Four months into the pandemic, you might be feeling like you never want to cook again. It’s hard to be inventive when your grocery runs are limited — and your funds might be, too. This kind of food fatigue is very familiar to Kate Greene. “You have to recognize that it’s a lot easier to open up a pouch of food and eat from it than to cook for every single meal,” she told Digital Trends.
In 2013, Greene spent four months in a geodesic dome on the Hawaiian volcano Mauna Loa. In her new book, Once Upon a Time I Lived on Mars: Space, Exploration, and Life on Earth, she collects her experiences in a series of essays about isolation, gastronomy, tedium, and communication.
Pineapple expression
Greene and five others were part of the Hawaii Space Exploration Analog and Simulation (HI-SEAS) mission. NASA uses the habitat and the area’s Mars-like ambiance to learn how astronauts could better cope with physical and psychological stresses on a trip to the red planet. The focus of this particular mission was food. Astronauts tend to lose weight in space, and NASA wanted to see if collecting data on the HI-SEAS residents could help them figure out why.
“There’s some thought that if you allow for some variation in the menu, then astronauts will take in more calories, maintain their weight, stay healthier,” said Greene. “But there’s also this idea that it could just be really good for crew cohesion to have meals be more of a social focal point.” Instead of pouches of rehydratable food or meal-replacement bars, maybe including some freeze-dried and shelf-stable ingredients would combat the feeling of meal monotony. Dr. Sian Proctor, a geology professor and one of Greene’s geodome roommates, made a video series called Meals for Mars, where the rest of the crew judged the meals she created based on viewers’ recipes. In one video, she makes (rehydrated) beef stew, thickened with oatmeal.

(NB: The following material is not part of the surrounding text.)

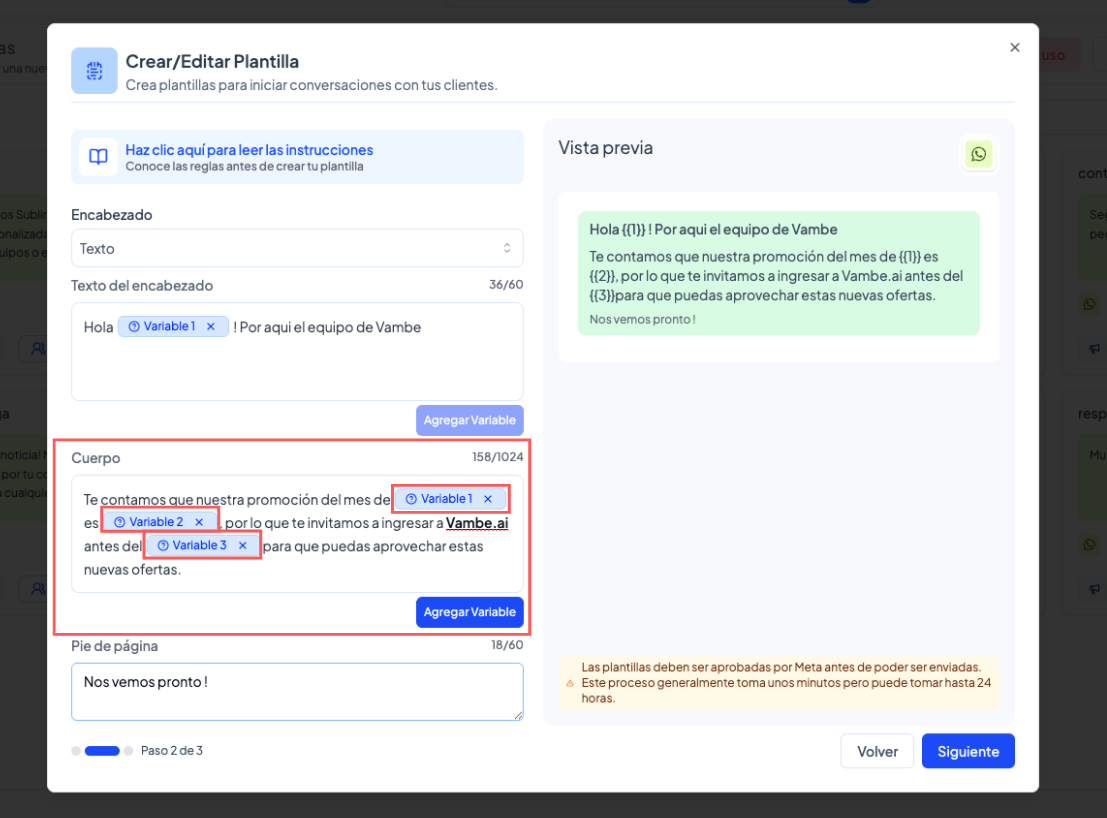Click Volver to return to previous step
1107x818 pixels.
click(x=877, y=751)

Even with a bit more variety, there may be some physical reasons astronauts start eating less in space. “Much of the food study was actually looking at our noses and the way that we smell,” said Greene. Astronauts tend to suffer from nasal congestion. “That might be why they like hot sauce,” she said. “astronauts love Tabasco sauce and horseradish. It’s been documented.”
To track the HI-SEAS crew members’ sense of smell, they had to regularly participate in tests. Covered paper cups with small holes held the odors of soy sauce, lemon juice, and other foods. In the book, Greene describes squeezing one cup and being overcome by the scent of pineapple. “Something inside me rearranged itself, and a tear slid down my cheek,” she wrote. It evoked memories of barbecues with grilled pineapple. Over time, she had more and more difficulty identifying the aromas.
Technoschmerz
It’s easy to see unintended parallels between Greene’s mission and the current pandemic. “First of all, we’re living on a completely different planet than we were in late 2019. All of us are,” she said. People have to put on protective gear before going outside. People are isolated from friends and family. The difference, of course, is that Greene knew exactly when her mission would end.

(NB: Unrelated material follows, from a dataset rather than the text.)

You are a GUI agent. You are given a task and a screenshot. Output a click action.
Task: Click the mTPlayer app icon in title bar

It takes months to get to Mars, and the planet is so far away that there would be a communication delay between astronauts and mission control. HI-SEAS simulated that delay, including contact with loved ones. Greene could email her wife, but she couldn’t chat via video or phone. There’s a reason she references Ernest Shackleton’s Endurance expedition to Antarctica. “The best analog for Mars exploration are actually these polar expeditions,” she said, “and in particular, the style of communication back home. I mean, those explorers were cut off completely from communication back back home.”

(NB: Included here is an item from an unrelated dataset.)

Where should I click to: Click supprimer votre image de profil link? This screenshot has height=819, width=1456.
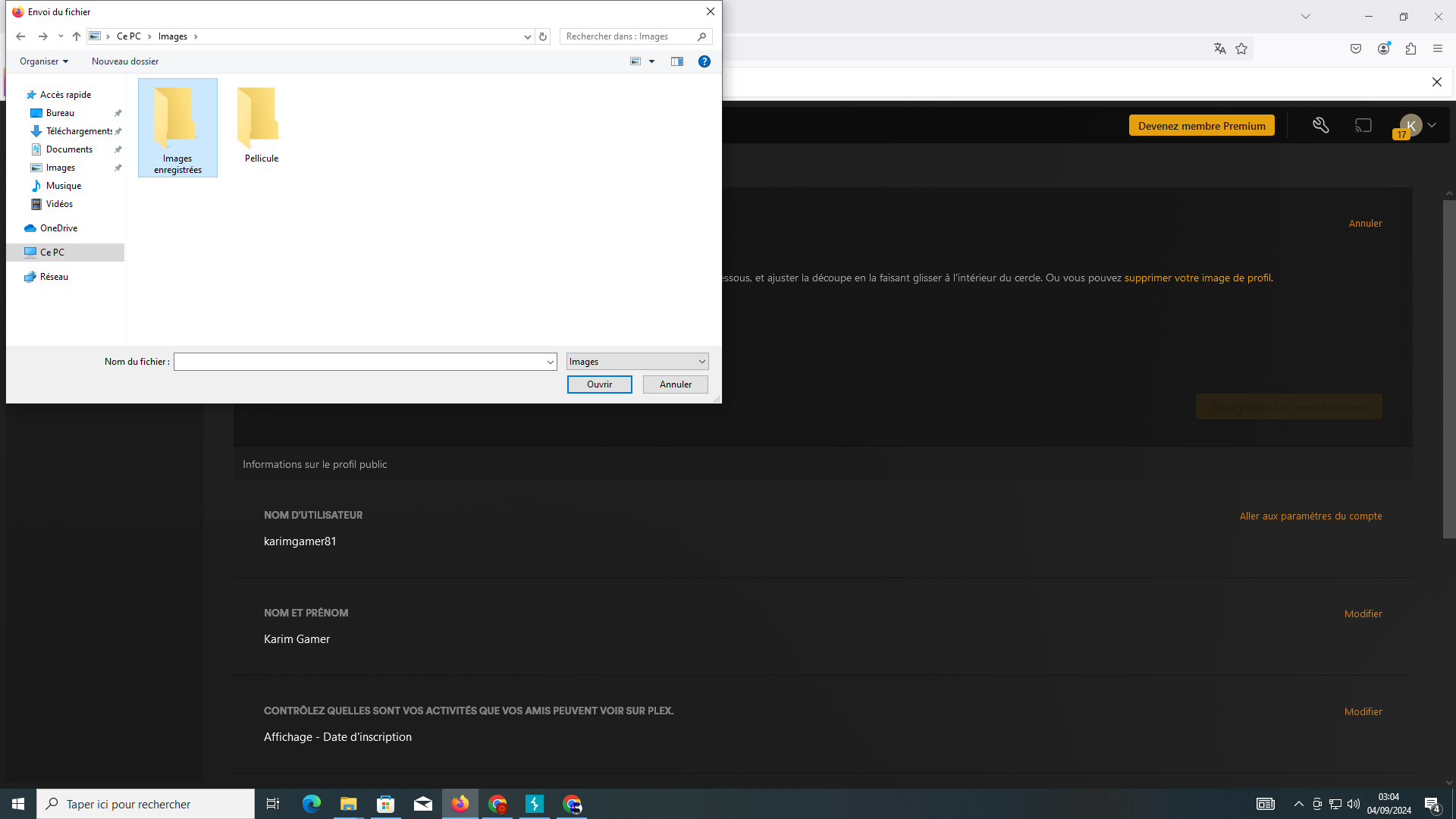(1197, 278)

Though avenues of communication have improved since 1914, Greene uses a particular word, “technoschmerz,” to describe the pain that accompanies technology frustration. It’s a particular type of pain, like the loneliness invoked by someone not responding to a text or the irritation that crops up when a call keeps dropping. It’s particularly acute with social media, she said: “You can see it when Facebook reminds me that it’s my dead brother’s birthday or shows me a picture of us from long ago, just out of the blue.”
Even while communicating with her family during HI-SEAS, Greene said it could be hard to connect emotionally. “You start to have a sense that people on the outside aren’t experiencing that — can’t even understand what you’re experiencing on the inside,” she said. “This is a common thing that people have different experiences, and you can’t possibly know how hard it is.”
The loneliness, the irritation, it’s something Greene felt on the mission but is feeling in the pandemic, too. At least, her book shows, you’re not the only one feeling that way. It’s documented.